Zu Beginn nähert man sich den Zeichen und versucht diese kalligraphisch zu erfassen. Anschließend werden klassische Schriftarten analysiert. Durch teilen und kombinieren entstehen neue Schriftzeichen. Am Ende des Workshops gestalten die Teilnehmenden Informationsplakate, die die Zeichen und Vokabeln der neuen Hildegard-Schrift vorstellen.
Object Based Font
Object-Based Font ist ein Experiment, bei dem eine eigene Schriftart basierend auf einem bestimmten Gegenstand entwickelt wird. Dieses Objekt dient als Inspirationsquelle und beeinflusst die Form, Farbe und Eigenschaften der einzelnen Schriftmodule.
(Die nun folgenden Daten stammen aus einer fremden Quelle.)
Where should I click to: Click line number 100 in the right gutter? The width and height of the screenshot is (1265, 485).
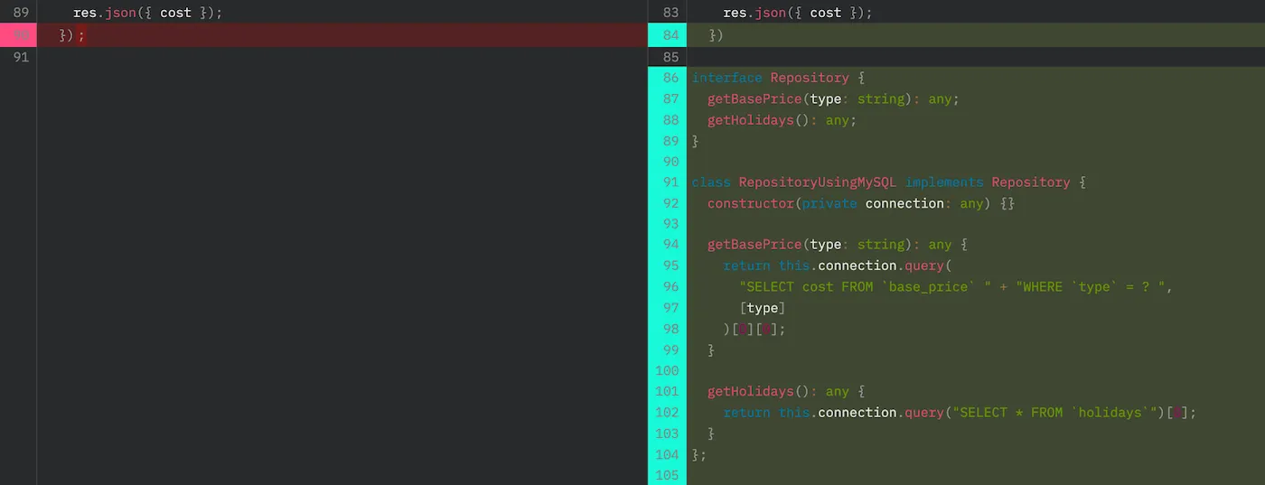[x=667, y=370]
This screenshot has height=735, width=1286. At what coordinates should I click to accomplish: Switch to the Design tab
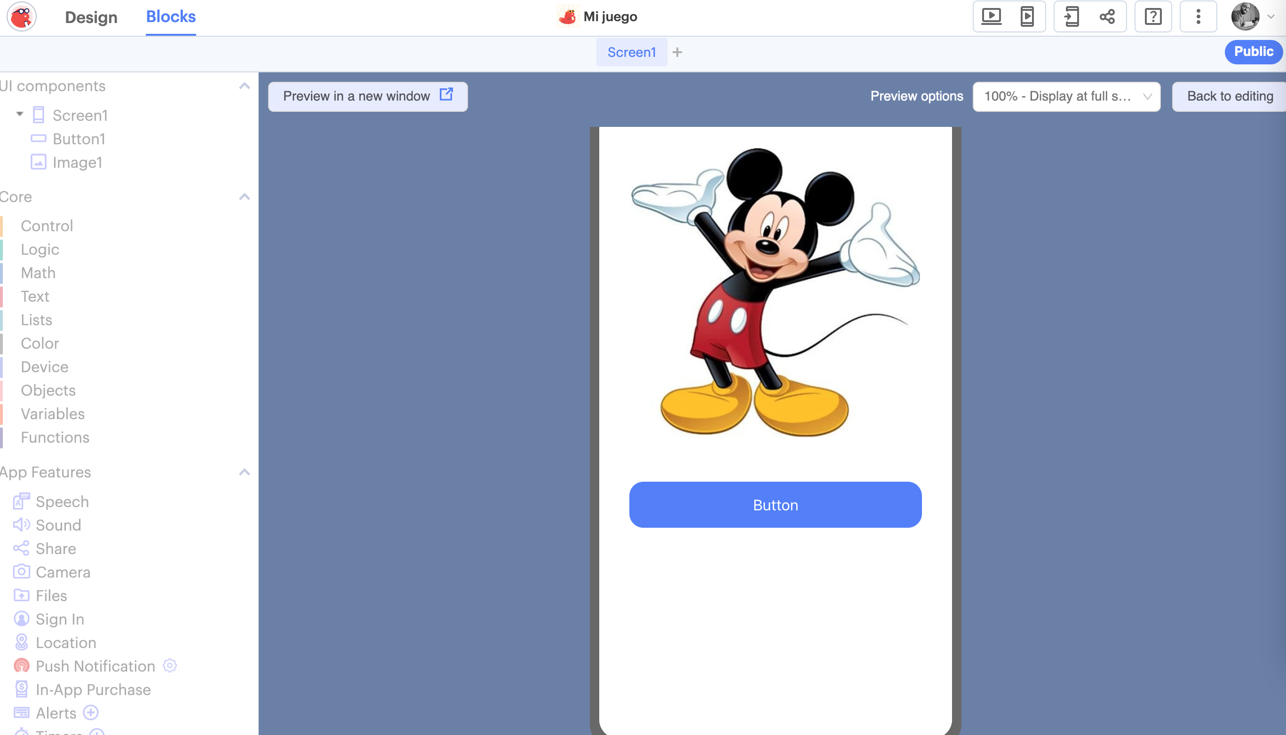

Mithilfe eines Rasters werden die Module zu Buchstaben zusammengefügt. Am Ende der Aufgabe soll die Schrift bestimmte Attribute des Objekts tragen, wie Material, Oberfläche, Bewegung o.ä..
Ziel ist es, mit Hilfe eines Objektes (Gegenstandes) eine eigene Formensprache zu kultivieren und die entwickelte Schrift anhand eines Plakats darzustellen.
Random Font
Den Zufall wertschätzen – Die Abgabe der Kontrolle führt häufig zu innovativen Ansätzen und mehr Individualität in der Schriftgestaltung. Verlässt man den „normalen“ Pfad, stößt man auf unerwartete Schätze. Jedoch ist es dabei wichtige,diese auch als solche zu erkennen und wertzuschätzen.
Durch Werfen von Gegenständen, Schütten und Gießen von Flüssigkeiten, oder sich im Arbeitsprozess bewusst die Kontrolle zu nehmen (z. B. blind schreiben oder mit dem Fuß), entstehen ungeahnte neue Formen und Buchstaben für das Type-Design.
Sound-Typografie
Bei dieser Aufgabe werden mit dem Smartphone in der Umgebung und im Haushalt mehrere unterschiedliche Geräusche aufgezeichnet. Diese werden in Adobe Audition mit dem Rauschfilter bearbeitet. Danach werden zwei Buchstaben aus einem Alphabet ausgewählt, die man dann in Adobe AfterEffects durch eine einfache Keyframe-Animation mit Vektorpfaden bewegt und vertont. Um den Vorgang zu strukturieren, werden zuvor Animationsskizzen und ein Storyboard angelegt.
Ziel ist es, mit Sounds und Bewegtbild eine Einheit zu bilden. Passt das, was man hört zu dem, was man sieht? Oder ist die Verwirrung gerade das Interessante?